My sleep pattern is all over the place at the moment. In two of the last three nights I’ve been dipping in and out of sleep numerous times through a twelve hour period (10pm – 10am).
Inexplicably, despite this lengthy slumber I still woke up sleepy. He wasn’t overly chuffed with my part in his reveille, but at least Bashful, Happy, Grumpy, Doc, Dopey and Sneezy found it humorous…….. Well, apart from Grumpy, the miserable old get!
According to my wife, this drifting in and out of sleep will be a consequence of the onset of narcolepsy, or something else….. As usual, the six years she spent studying to be a doctor yet again proving invaluable during times of malaise.
Other members of the family have given differing opinions into my newly acquired listlessness. My mum suggests perhaps it’s the result of contracting ‘Not Very Well At All Disease’ during a recent visit to Oxfordshire.
I’m unaware if Oxfordshire is a hotbed for catching ‘Not Very Well At All Disease’, but she did opine the area was somehow complicit. Personally, I think that diagnosis is a consequence of her contracting ‘Talking Out Of My Arse Disease’ – Whose source definitely won’t have originated in Oxfordshire, as she’s never been.

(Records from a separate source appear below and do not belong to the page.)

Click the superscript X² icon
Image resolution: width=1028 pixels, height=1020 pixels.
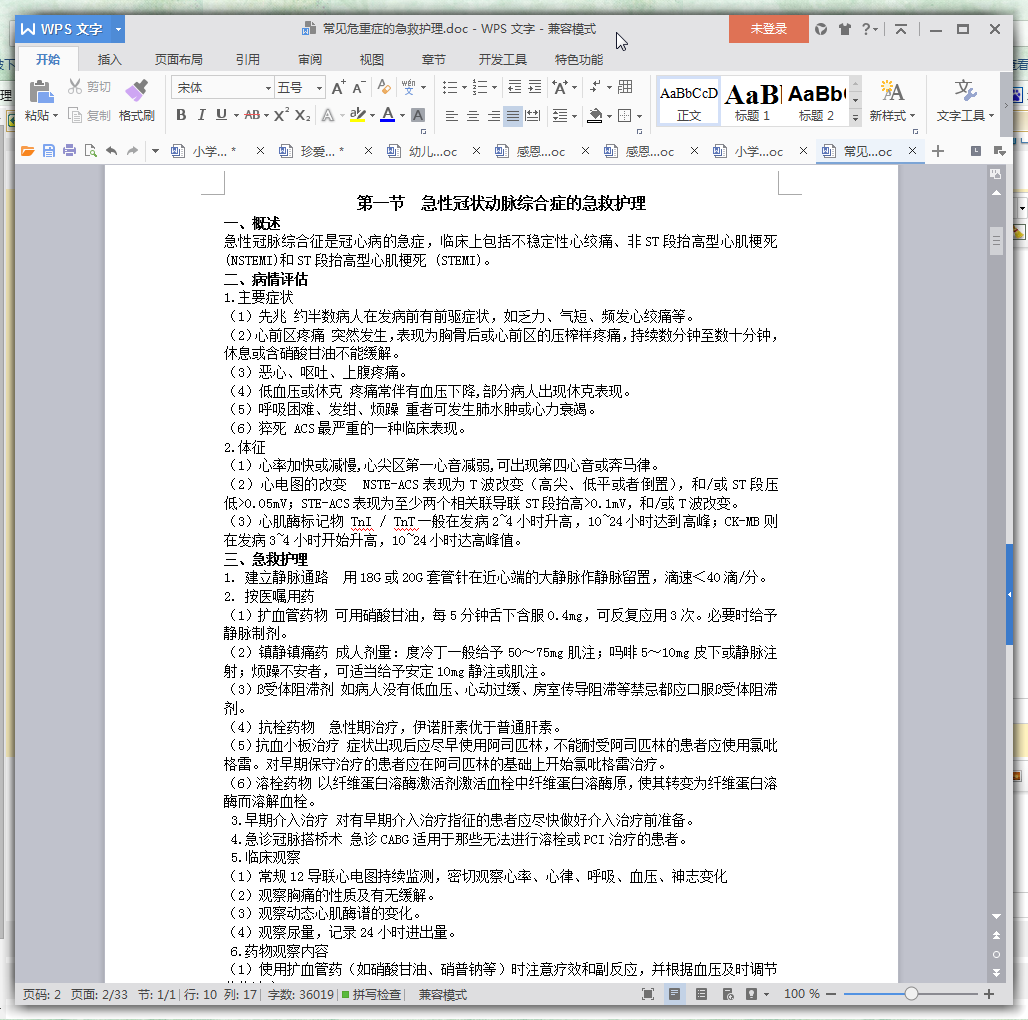281,115
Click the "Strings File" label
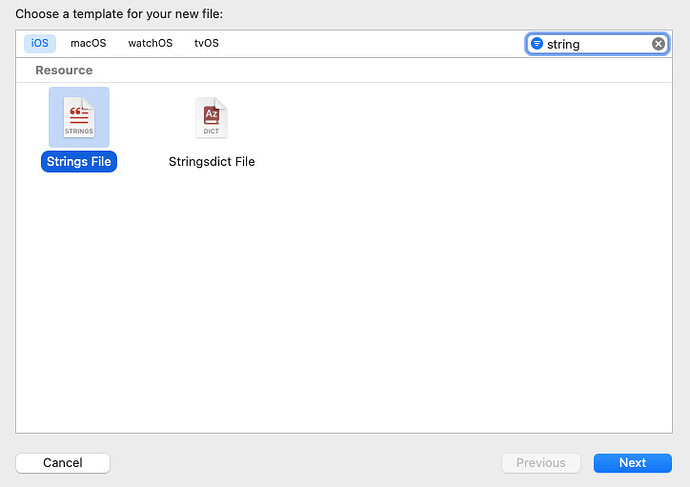 (79, 161)
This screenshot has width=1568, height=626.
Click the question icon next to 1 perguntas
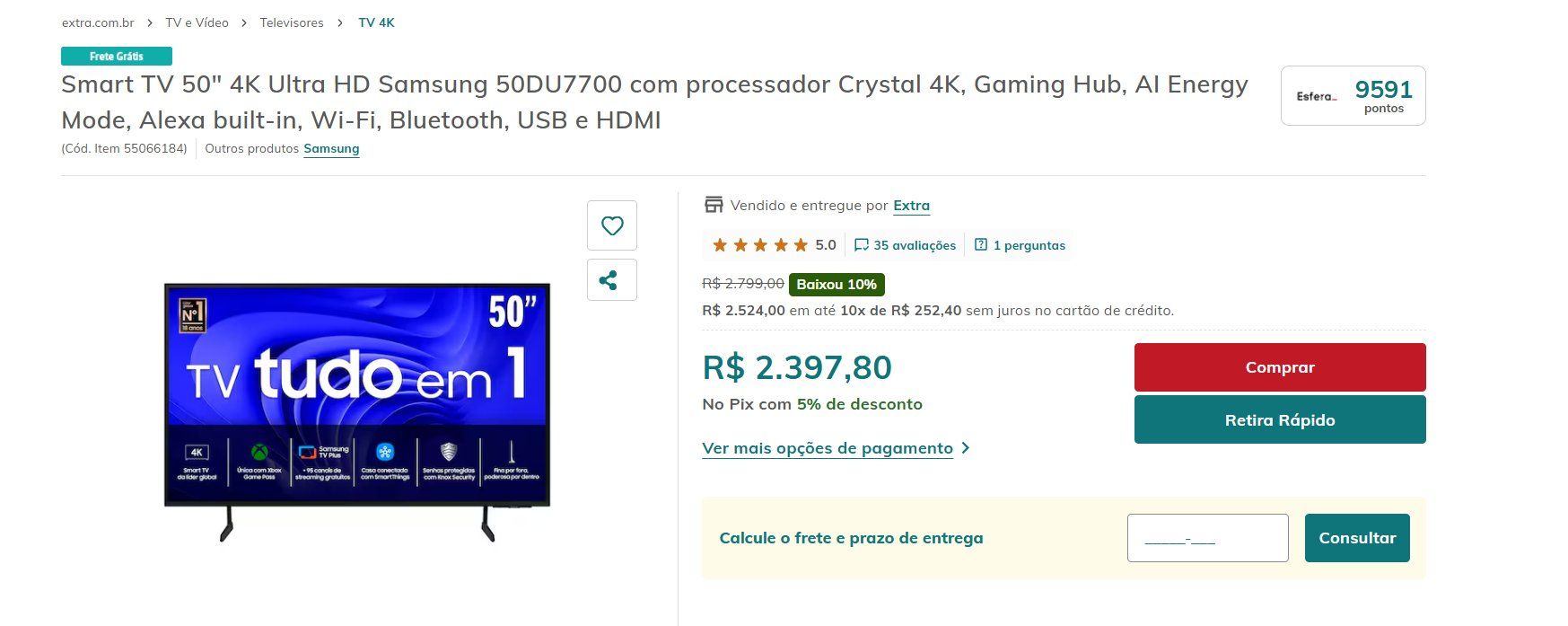click(x=981, y=245)
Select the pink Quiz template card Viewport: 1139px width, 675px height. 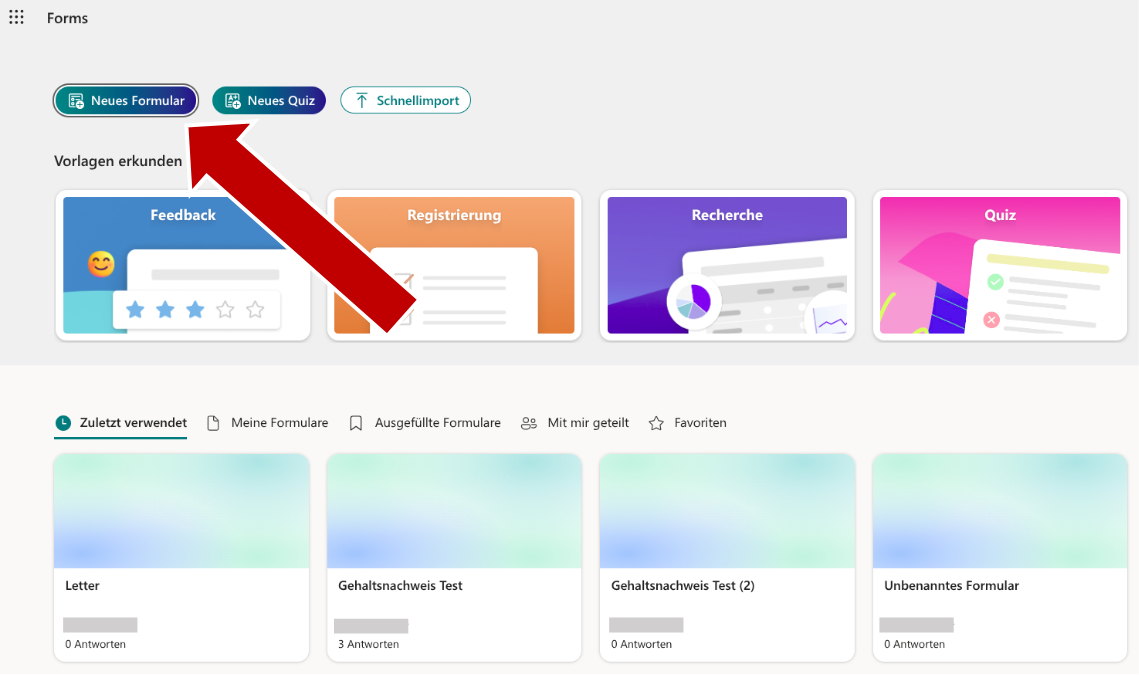[x=999, y=265]
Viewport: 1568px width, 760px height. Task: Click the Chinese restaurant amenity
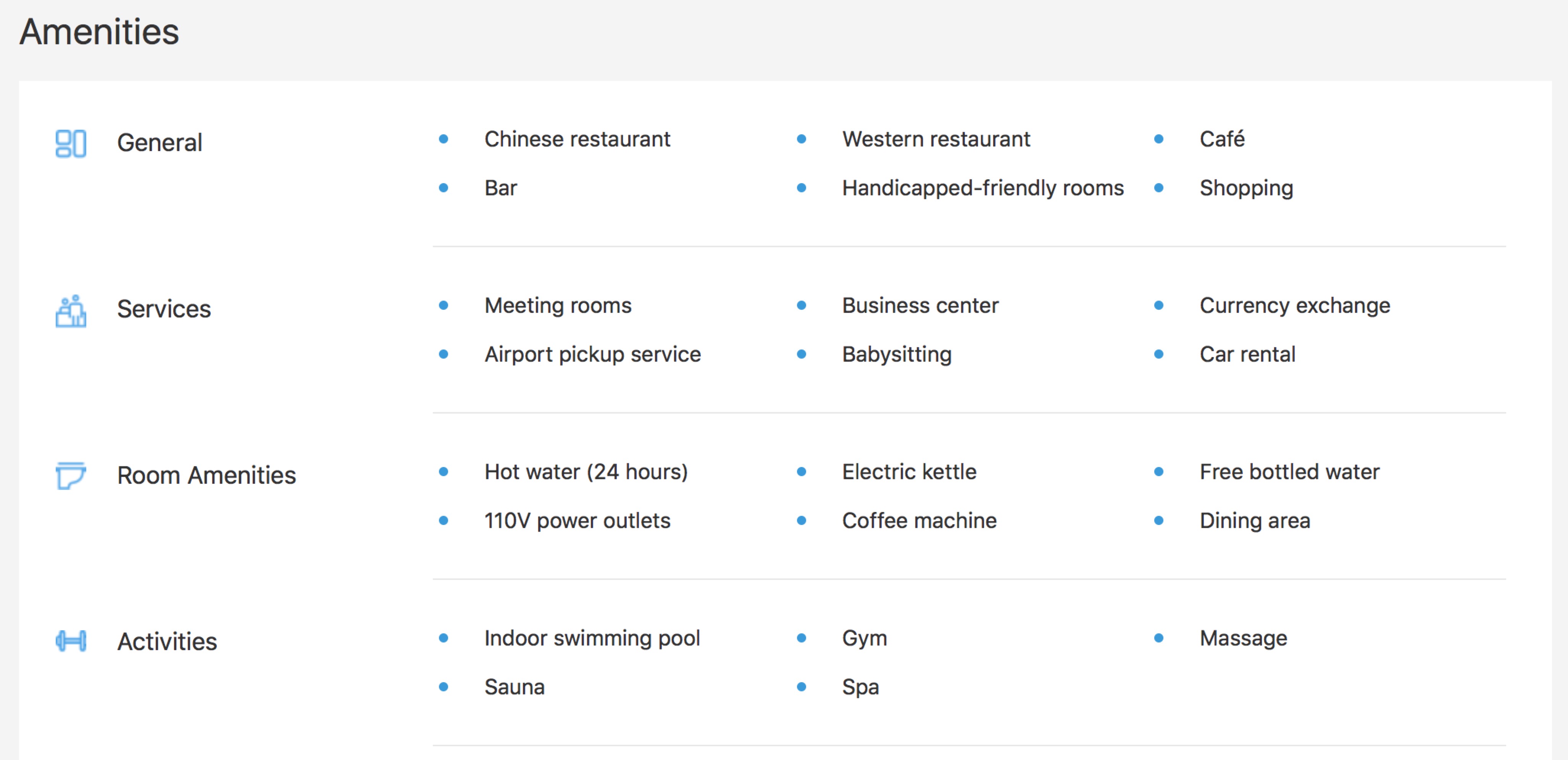click(576, 139)
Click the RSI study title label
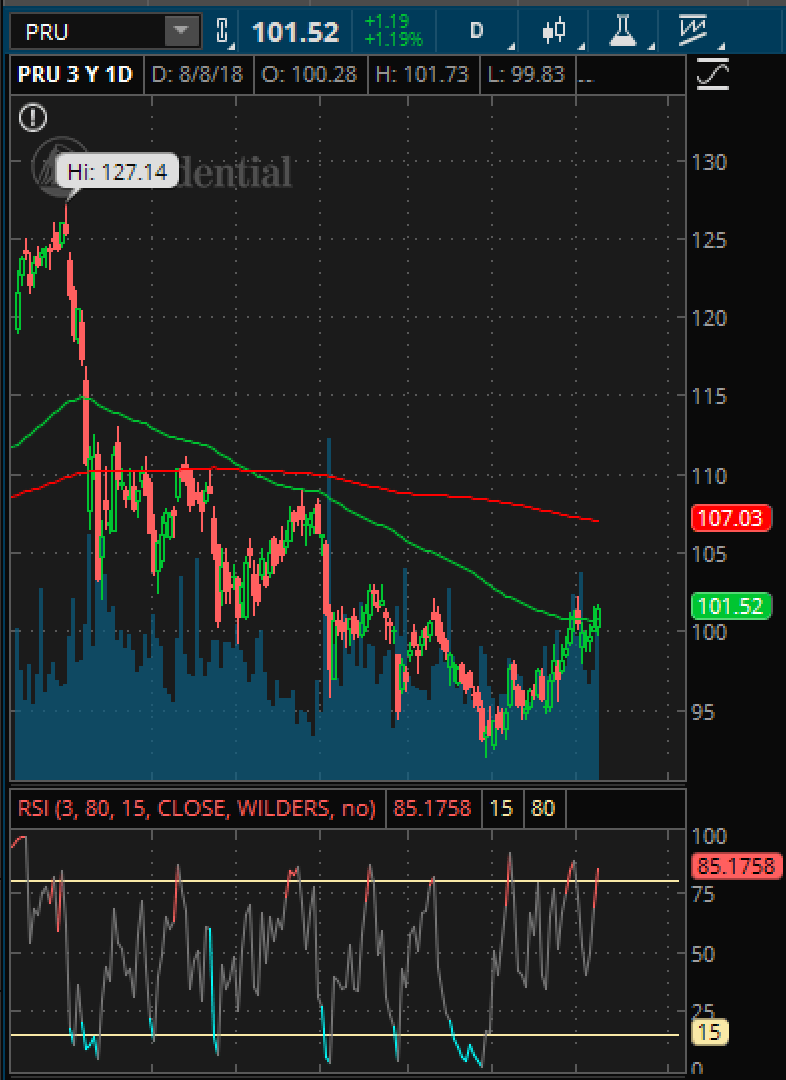The height and width of the screenshot is (1080, 786). pos(196,808)
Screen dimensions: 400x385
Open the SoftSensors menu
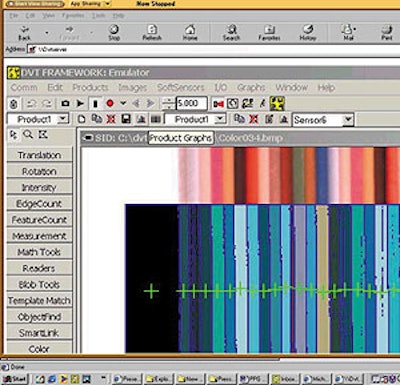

Considering he’s never studied medicine, my brother Ian gave a thorough synopsis of what he believed was the root cause of this fatigue. He opined my pallor indicated white blood cell gyrokenics, which when amalgamated with recently diagnosed retonitic instagrams formulate a haemoglobic nestilation of the cronazomes.
When I asked our kid what he believed could address my problems, he bizarrely recommended I buy him three bottles of pinot grigio wine. Bemused, I questioned “How would that help me, Ian?”
“It won’t, but it’ll sure as hell help me have a better nights kip!” he mischievously chirped back.
My mother-in-law told me this increased weariness should raise concerns about my health.
“Why do you think I might have a serious illness?” I anxiously asked her.
“No. But the fact you’re asleep more gives me greater opportunity to smother you with a pillow!” came her fragrant reply.
I shouldn’t be so nasty about the woman who recently won an North East Industry award for her work advancing the area’s business. Apparently, her payments to hitmen have been underpinning the local economy for the last six months.
Seriously, though, she’s one of the nicest people you’d ever meet bearing firearms and a pathological hatred of men. I’m truly blessed to know this woman, her acquaintance restores my faith in humanity and the importance of bullet-proof vests.
My wife Karen often tells me her mum is a lovely person who I misunderstand as I don’t make an effort to get to know her….. My spouse has a point I suppose; after all I’ve only known her for 35 years…… Perhaps I should address my habit of making hasty character judgements.
Anyhow, enough of my bitterness and spite. It’s time to bring this narrative to a conclusion. I need to go and google ‘severity of white blood cell gyrokenics, which amalgamated with recently diagnosed retonitic instagrams formulate a haemoglobic nestilation of the cronazomes’.